In touch via radio waves

Amateur radio operator and New Zealand Association of Radio Transmitters Otago branch president...
Amateur radio operator and New Zealand Association of Radio Transmitters Otago branch president David Mulder uses radio equipment at his Dunedin home to stay connected during the Covid-19 lockdown. PHOTO: PETER MCINTOSH
Amateur radio activity has flourished since the Covid-19 lockdown began.

Keen Dunedin operator David Mulder has noticed people increasingly using this means of keeping in touch with far-flung friends.

Some amateur radio operators, including Cliff Gray, who lives near Balclutha, are also taking part in a months-long New Zealand-based marathon event which began at the weekend.

Operators aim to achieve at least four successful communication connections (called QSOs) a day with fellow operators in New Zealand or overseas.

They receive awards based on how long they can maintain that tally over the days and months.

The "ZL2AL 2020 Activity Marathon" runs until December 31 and honours the late veteran Napier radio operator Lee Jennings.

Asked about dealing with the coronavirus lockdown, one Dunedin operator joked on Monday that amateur radio operators (also called "hams") had already been "maintaining self-isolation for a hundred years".

Another said the lockdown should not prove too difficult and he would simply take his bed into his radio shack transmission area.

The month would pass quickly as he devoted time to one of his favourite activities.

Mr Mulder, who is the New Zealand Association of Radio Transmitters (NZART) Otago branch president, said he had mainly been discussing lockdown-related matters with fellow New Zealand operators and friends on amateur radio.
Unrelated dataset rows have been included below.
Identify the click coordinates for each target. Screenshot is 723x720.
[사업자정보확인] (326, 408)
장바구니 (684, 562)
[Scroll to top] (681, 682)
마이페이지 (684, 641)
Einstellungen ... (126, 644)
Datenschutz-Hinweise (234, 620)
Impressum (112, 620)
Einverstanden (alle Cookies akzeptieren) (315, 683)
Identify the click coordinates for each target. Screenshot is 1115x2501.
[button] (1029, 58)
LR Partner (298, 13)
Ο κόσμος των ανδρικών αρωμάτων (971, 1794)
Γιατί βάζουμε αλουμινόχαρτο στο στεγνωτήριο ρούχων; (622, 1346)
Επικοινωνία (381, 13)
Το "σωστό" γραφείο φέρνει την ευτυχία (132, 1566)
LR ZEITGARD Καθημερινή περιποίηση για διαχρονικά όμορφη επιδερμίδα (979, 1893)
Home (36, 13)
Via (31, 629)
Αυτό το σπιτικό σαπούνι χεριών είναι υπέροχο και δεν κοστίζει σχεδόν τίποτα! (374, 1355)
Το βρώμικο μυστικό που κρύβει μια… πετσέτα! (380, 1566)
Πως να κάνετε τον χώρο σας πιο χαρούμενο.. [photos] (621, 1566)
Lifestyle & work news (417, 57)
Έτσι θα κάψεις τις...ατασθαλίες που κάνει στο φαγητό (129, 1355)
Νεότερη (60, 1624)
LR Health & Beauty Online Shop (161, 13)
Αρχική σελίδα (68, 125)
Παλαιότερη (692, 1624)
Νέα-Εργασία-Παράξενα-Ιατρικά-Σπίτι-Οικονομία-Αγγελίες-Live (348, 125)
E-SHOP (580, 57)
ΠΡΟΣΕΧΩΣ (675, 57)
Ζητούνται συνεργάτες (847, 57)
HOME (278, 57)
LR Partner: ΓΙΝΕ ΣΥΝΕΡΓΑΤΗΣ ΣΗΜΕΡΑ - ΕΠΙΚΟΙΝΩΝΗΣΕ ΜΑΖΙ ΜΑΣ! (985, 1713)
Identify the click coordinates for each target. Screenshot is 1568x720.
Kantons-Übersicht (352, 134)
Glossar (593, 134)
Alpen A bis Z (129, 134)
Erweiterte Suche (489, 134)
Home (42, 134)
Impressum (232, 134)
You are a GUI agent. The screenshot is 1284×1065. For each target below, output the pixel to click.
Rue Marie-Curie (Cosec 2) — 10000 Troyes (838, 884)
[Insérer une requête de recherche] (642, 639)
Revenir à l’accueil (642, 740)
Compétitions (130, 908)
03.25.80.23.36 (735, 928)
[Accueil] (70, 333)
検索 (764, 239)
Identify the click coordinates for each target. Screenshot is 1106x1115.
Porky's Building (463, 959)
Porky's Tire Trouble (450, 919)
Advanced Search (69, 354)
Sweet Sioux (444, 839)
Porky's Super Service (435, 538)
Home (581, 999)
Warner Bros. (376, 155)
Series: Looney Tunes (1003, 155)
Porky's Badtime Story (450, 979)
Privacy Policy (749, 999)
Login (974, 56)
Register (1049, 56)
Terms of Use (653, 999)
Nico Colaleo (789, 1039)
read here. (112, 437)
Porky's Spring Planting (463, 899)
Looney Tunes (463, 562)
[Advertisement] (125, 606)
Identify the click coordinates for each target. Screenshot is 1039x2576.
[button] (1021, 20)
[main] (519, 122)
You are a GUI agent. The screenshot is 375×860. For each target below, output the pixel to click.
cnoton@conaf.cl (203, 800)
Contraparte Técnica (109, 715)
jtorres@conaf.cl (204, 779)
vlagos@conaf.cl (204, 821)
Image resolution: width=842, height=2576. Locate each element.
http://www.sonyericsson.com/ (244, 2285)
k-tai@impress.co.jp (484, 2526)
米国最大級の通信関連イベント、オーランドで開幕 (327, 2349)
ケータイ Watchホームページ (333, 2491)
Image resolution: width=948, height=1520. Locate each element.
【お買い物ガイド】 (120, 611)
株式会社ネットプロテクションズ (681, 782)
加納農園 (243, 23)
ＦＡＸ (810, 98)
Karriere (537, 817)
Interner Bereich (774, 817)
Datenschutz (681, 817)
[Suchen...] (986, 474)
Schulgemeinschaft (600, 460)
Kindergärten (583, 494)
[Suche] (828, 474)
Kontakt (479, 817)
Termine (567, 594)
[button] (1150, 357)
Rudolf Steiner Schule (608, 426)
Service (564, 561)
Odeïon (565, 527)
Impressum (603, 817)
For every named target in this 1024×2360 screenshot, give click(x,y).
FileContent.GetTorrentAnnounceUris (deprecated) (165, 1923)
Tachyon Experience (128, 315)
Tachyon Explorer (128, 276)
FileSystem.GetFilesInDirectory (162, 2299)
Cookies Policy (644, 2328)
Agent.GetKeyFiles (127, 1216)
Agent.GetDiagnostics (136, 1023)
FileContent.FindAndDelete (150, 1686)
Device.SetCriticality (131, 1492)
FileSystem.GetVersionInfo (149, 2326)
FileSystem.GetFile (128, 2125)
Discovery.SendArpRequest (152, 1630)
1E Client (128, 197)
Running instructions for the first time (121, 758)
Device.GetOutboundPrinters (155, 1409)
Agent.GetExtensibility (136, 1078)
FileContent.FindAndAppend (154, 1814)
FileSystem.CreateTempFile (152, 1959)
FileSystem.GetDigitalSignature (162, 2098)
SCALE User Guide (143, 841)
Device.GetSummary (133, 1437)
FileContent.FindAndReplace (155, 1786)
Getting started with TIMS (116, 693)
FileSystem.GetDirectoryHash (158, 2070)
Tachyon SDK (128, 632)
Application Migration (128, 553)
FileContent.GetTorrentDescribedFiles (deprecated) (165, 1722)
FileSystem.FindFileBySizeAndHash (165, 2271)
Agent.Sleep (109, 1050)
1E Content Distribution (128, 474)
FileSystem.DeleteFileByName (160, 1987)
However, he was aware some people had talked to ham operators overseas, including in the United States where the coronavirus death toll is rapidly mounting.

"It's interesting to get other people's feelings and situations, and their lockdowns, how they're coping and what they're saying," he said.

The NZART branch could not hold its usual Wednesday night meetings in South Dunedin, but was meeting virtually via the radio waves instead during the lockdown.

New Zealand amateurs were taking a serious view of their obligations under the lockdown, and were helping to support potentially isolated fellow operators by keeping in touch, and sharing friendly words.

"Other people are sharing the same situation.

"It's giving some comfort that we can."